U.S. District Judge Richard M. Berman postponed Steve Buyer’s sentencing until July 31. He asked the Probation Department to analyze the $349,846 that prosecutors say Buyer should forfeit as crime proceeds and another $1.39 million he would owe for the legal costs of two companies. Sentencing had been set for next week.
Buyer, 64, a Republican from Noblesville, was convicted in March of making illegal stock trades while working as a consultant and lobbyist after a congressional career that stretched from 1993 to 2011.
The lawyer and Persian Gulf War veteran once chaired the House Veterans’ Affairs committee and was a House prosecutor at ex-President Bill Clinton’s 1998 impeachment trial.
He was convicted in connection with insider trading involving the $26.5 billion merger of T-Mobile and Sprint, announced in April 2018, and stock purchases he made at a later time in the management consulting company Navigant when his client Guidehouse was set to acquire it in a deal publicly disclosed weeks later.
Buyer’s lawyers say he should face only home confinement and community service while prosecutors have urged a three-year prison sentence.
Prosecutors said in a letter to the judge Thursday that Guidehouse is seeking $395,000 in legal fees while T-Mobile wants $996,800 to cover its legal costs. They said all the fees were incurred in connection with the government’s criminal investigation and prosecution.
In a letter also filed Thursday, Buyer attorney Henry Asbill said the requests for forfeiture and legal fees were made too late and were unwarranted.

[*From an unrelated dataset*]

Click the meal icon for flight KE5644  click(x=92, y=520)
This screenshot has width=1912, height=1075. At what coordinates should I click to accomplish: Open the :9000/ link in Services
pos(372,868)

He called the requested legal fees “exorbitant numbers” and said the forfeiture amount was inflated because it was based on insufficient evidence and didn’t account for money already forfeited by others.
A presentence submission from the defense last month maintained that Buyer, who once made as much as $2.2 million in a year, has suffered so much from the cost of litigation that he and his wife have sold most of their assets, including their home, condo and two cars, and his wife will have to return to the workforce at age 65.
During the trial, prosecutors said Buyer’s clients were motivated to share lucrative secrets with him because they wanted his help as a consultant.
Defense lawyers contended that he was a stock market buff who did research that led to legal profitable trades. Buyer testified on his own behalf.